Penguatan ANTM didorong oleh katalis eksternal, yakni reli lanjutan harga logam mulia. Harga emas global kembali mencetak rekor dan dibuka menguat 1,92 persen ke level US$ 5.090,1 per ons troi, sekaligus menembus level psikologis US$ 5.000.
Sentimen positif turut diperkuat oleh meningkatnya porsi emas dalam cadangan devisa global yang semakin mendekati porsi dolar AS, di tengah respons pasar terhadap ancaman tarif 100 persen Pemerintah Amerika Serikat terhadap Kanada
Sentimen positif lainnya adalah serta probabilitas terjadinya government shutdown di AS, yang berpotensi mendorong permintaan aset safe haven.

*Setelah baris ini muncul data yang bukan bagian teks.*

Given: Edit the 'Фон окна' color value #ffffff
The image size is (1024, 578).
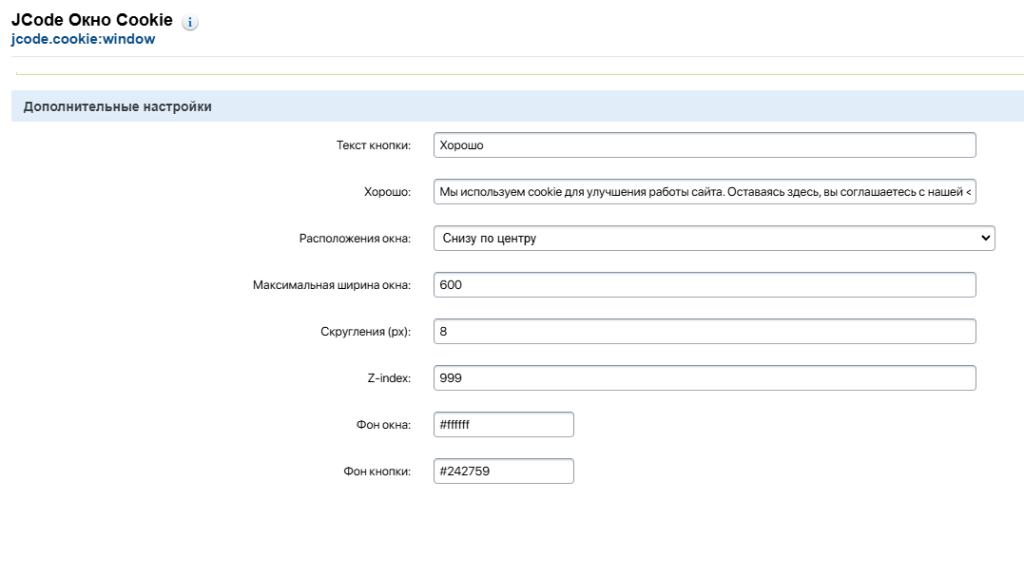Looking at the screenshot, I should click(x=504, y=425).
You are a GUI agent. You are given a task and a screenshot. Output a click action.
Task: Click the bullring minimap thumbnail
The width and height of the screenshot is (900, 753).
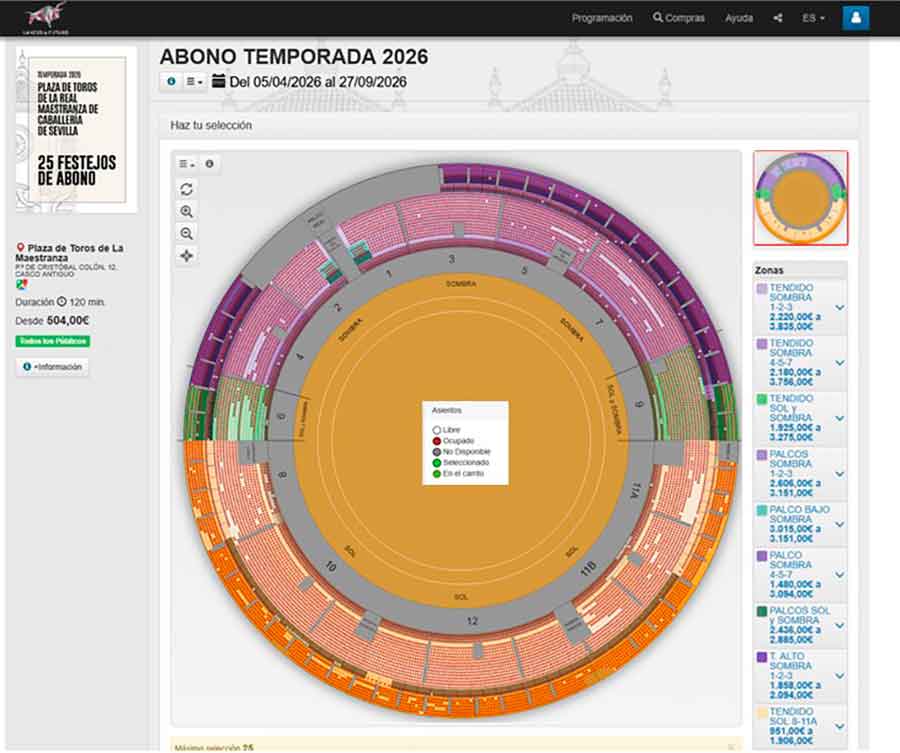800,198
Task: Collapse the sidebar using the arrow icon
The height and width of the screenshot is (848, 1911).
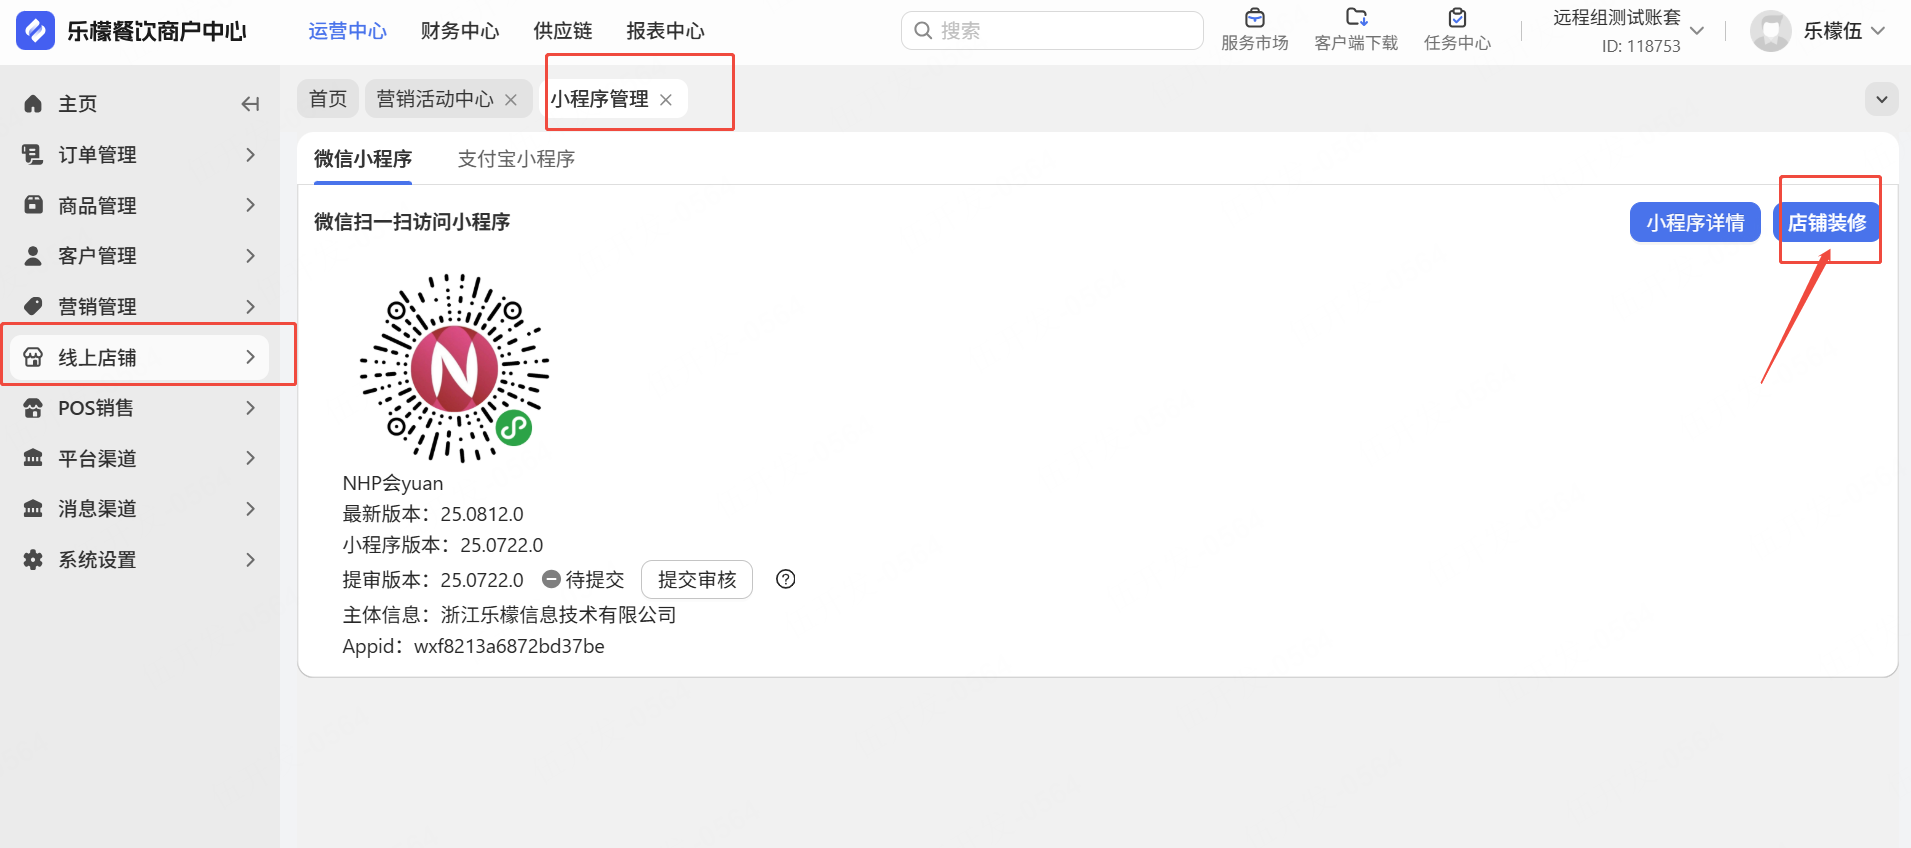Action: tap(250, 104)
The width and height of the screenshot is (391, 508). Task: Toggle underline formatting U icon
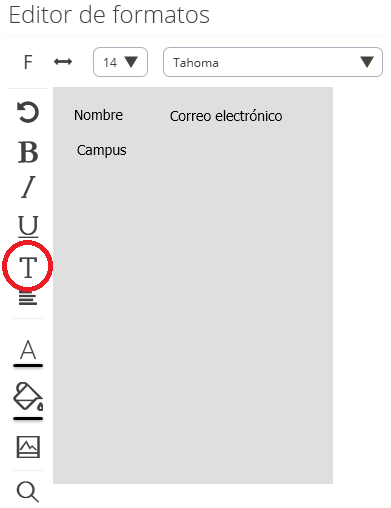28,226
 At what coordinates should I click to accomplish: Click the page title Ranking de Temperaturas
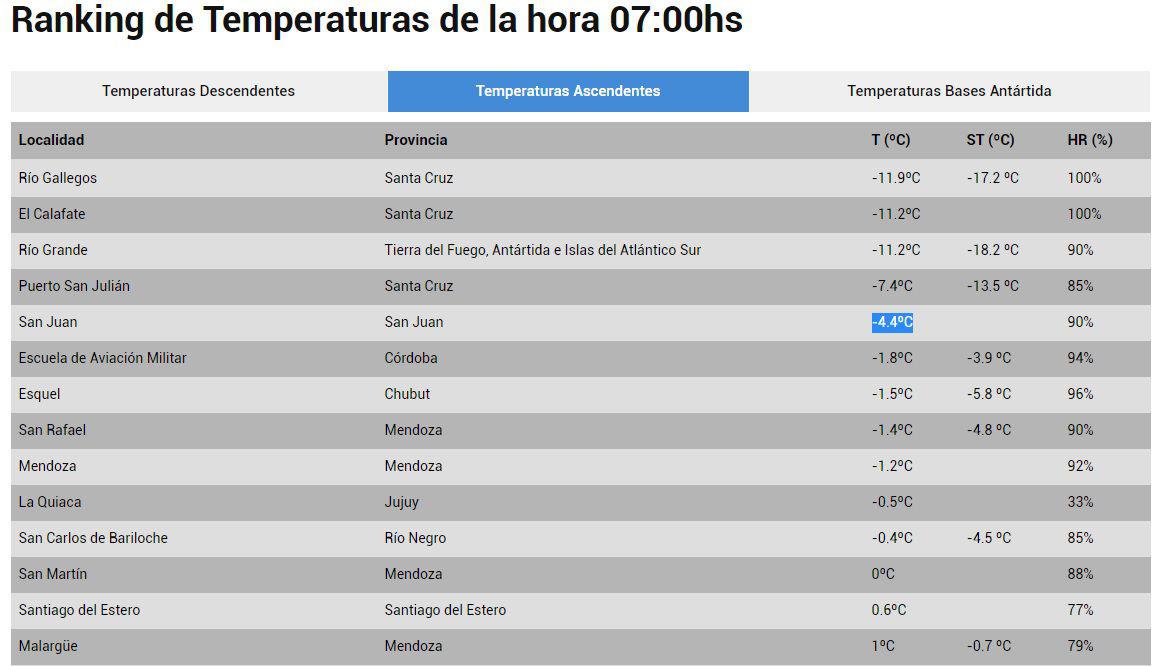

Di sisi lain, risiko koreksi tetap diperhatikan investor, terutama dari faktor internal seperti potensi pengumuman kuota RKAB serta perkembangan terkait denda Satgas, yang berpotensi memengaruhi sentimen jangka pendek saham ANTM.
IHSG Diprediksi Bergerak Konsolidatif
Indo Premier Sekuritas (IPOT) memperkirakan pasar saham domestik sepekan ini bergerak konsolidatif, setelah terkoreksi 1,37 persen pekan lalu.

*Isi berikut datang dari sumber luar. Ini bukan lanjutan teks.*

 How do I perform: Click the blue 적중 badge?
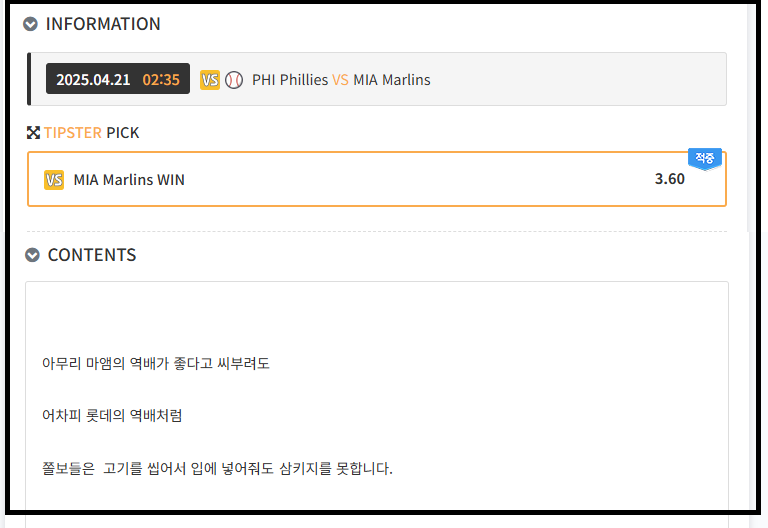(x=704, y=158)
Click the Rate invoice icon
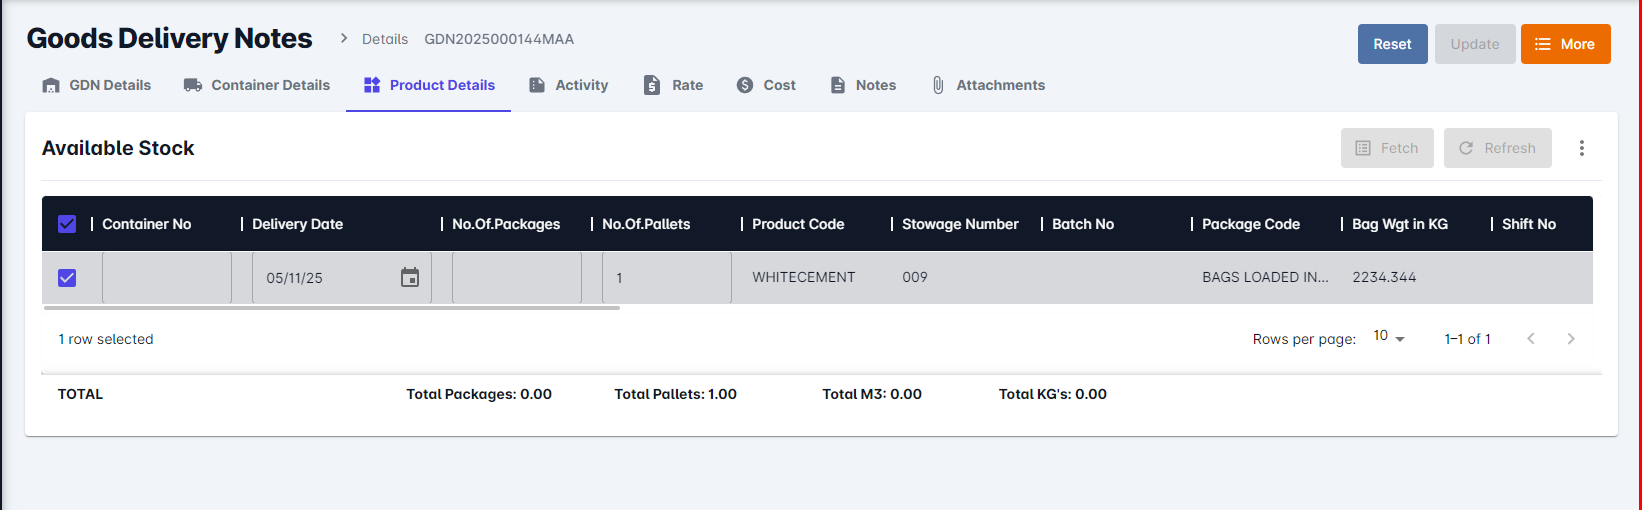Screen dimensions: 1642x510 coord(652,85)
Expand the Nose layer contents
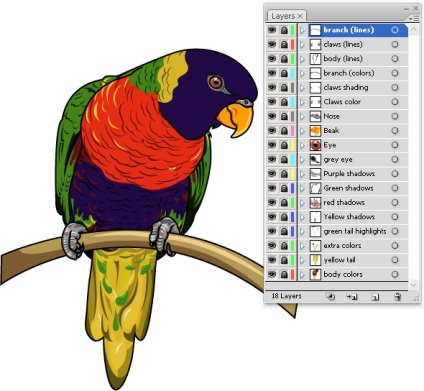Image resolution: width=424 pixels, height=391 pixels. 302,116
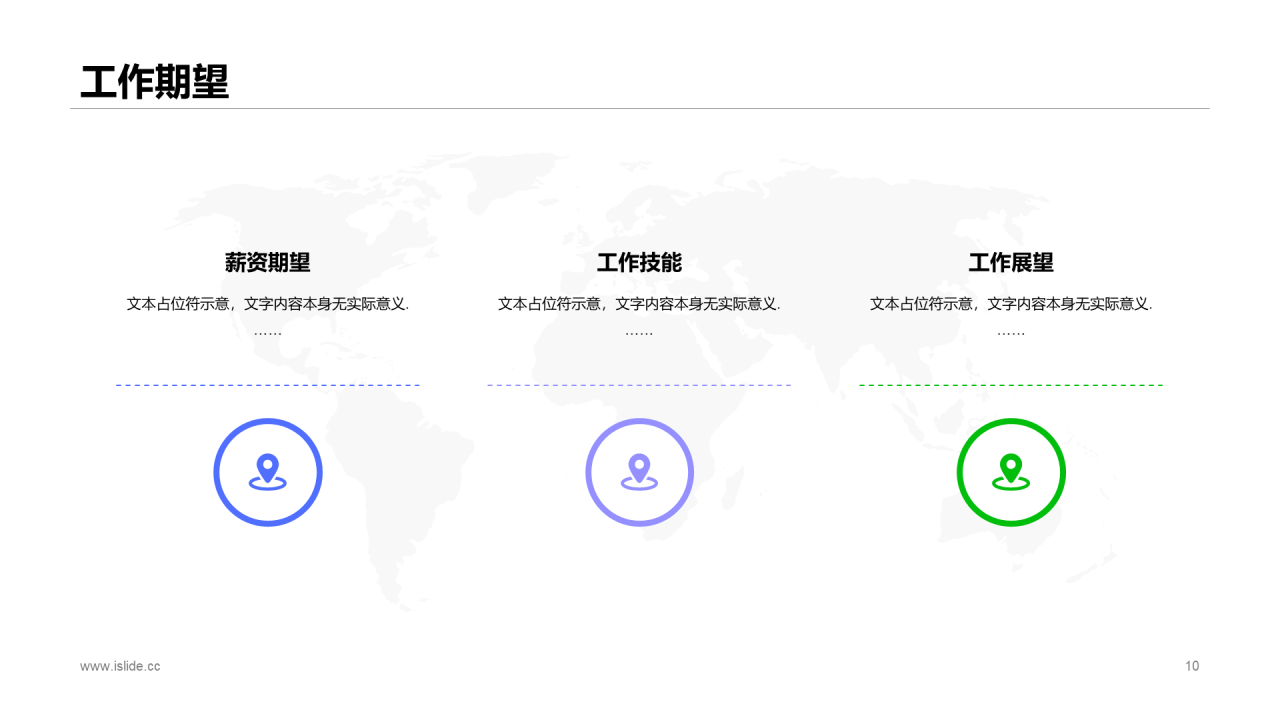
Task: Select the 工作技能 heading
Action: 639,263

Menurut Hari Rachmansyah, Equity Analyst IPOT, pekan ini, IHSG akan bergerak dalam range support 8.950 dan resistance 9.080.

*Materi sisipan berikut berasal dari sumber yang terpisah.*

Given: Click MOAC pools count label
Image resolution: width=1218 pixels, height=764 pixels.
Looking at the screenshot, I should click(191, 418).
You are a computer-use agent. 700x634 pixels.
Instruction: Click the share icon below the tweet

Baca juga: Harga Emas Dunia Hari Ini Meroket, Bagaimana Harga di Pegadaian?
Hari menjelaskan, dari sisi global, Wall Street diperkirakan bergerak terbatas dengan kecenderungan konsolidasi, seiring dengan meningkatnya sikap kehati-hatian investor di tengah beragam sentimen global dan agenda pasar ke depan.
Pasar akan mencermati rilis sejumlah data ekonomi penting di AS, seperti Non-Farm Payrolls (NFP), neraca perdagangan serta data klaim pengangguran.
Indikator ekonomi tersebut berpotensi memengaruhi arah pergerakan pasar dan membentuk ekspektasi pelaku pasar terhadap kebijakan moneter selanjutnya.
Dari sisi domestik makro, menurut Hari, pemerintah Indonesia diperkirakan akan semakin memfokuskan kebijakan pada upaya menjaga stabilitas makroekonomi dan memperkuat nilai tukar rupiah di tengah meningkatnya volatilitas pasar global.
Baca juga: Awal Pekan, IHSG Berpeluang Menguat Terbatas Pasca Tekanan Jual
Langkah itu tercermin dari sinergi kebijakan fiskal dan moneter yang berkelanjutan, mulai dari pengendalian defisit anggaran, optimalisasi penerimaan negara, hingga pengelolaan belanja yang lebih terarah.
Hari menambahkan, dari sisi moneter, Bank Indonesia cenderung mempertahankan suku bunga acuan sebagai upaya menjaga daya tarik aset domestik sekaligus mendukung stabilisasi pasar valas dan pengelolaan likuiditas.